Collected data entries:
┄┄┄┄┄┄┄┄┄┄

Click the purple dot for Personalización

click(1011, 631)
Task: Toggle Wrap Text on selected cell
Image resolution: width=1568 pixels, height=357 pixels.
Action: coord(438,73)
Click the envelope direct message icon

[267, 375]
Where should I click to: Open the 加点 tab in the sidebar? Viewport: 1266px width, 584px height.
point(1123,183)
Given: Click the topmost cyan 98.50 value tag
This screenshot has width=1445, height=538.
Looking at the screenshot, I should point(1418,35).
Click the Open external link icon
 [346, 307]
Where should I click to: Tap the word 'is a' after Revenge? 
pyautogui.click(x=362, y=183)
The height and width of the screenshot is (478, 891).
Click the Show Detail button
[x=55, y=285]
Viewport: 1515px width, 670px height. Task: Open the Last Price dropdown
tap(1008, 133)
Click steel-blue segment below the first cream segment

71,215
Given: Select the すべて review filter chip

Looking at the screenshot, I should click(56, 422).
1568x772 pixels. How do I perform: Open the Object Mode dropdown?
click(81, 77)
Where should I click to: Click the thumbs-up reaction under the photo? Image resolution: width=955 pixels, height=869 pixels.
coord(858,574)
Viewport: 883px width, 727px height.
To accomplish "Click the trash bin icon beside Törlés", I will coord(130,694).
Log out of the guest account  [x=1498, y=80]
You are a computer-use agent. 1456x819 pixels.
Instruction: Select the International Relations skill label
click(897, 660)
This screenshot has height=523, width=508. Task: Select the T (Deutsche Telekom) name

┄┄┄┄┄┄┄┄┄┄

— Task objective —
An exact repetition of the data above is all that is needed.

— Output of the exercise —
Click the purple dot for Personalización

click(1011, 631)
Task: Toggle Wrap Text on selected cell
Image resolution: width=1568 pixels, height=357 pixels.
Action: coord(438,73)
Click the envelope direct message icon

[267, 375]
Where should I click to: Open the 加点 tab in the sidebar? Viewport: 1266px width, 584px height.
point(1123,183)
Given: Click the topmost cyan 98.50 value tag
This screenshot has width=1445, height=538.
Looking at the screenshot, I should point(1418,35).
Click the Open external link icon
 [346, 307]
Where should I click to: Tap the word 'is a' after Revenge? 
pyautogui.click(x=362, y=183)
The height and width of the screenshot is (478, 891).
Click the Show Detail button
[x=55, y=285]
Viewport: 1515px width, 670px height. Task: Open the Last Price dropdown
tap(1008, 133)
Click steel-blue segment below the first cream segment

71,215
Given: Select the すべて review filter chip

Looking at the screenshot, I should click(56, 422).
1568x772 pixels. How do I perform: Open the Object Mode dropdown?
click(81, 77)
Where should I click to: Click the thumbs-up reaction under the photo? Image resolution: width=955 pixels, height=869 pixels.
coord(858,574)
Viewport: 883px width, 727px height.
To accomplish "Click the trash bin icon beside Törlés", I will coord(130,694).
Log out of the guest account  [x=1498, y=80]
You are a computer-use agent. 1456x819 pixels.
Instruction: Select the International Relations skill label
click(897, 660)
This screenshot has height=523, width=508. Task: Select the T (Deutsche Telekom) name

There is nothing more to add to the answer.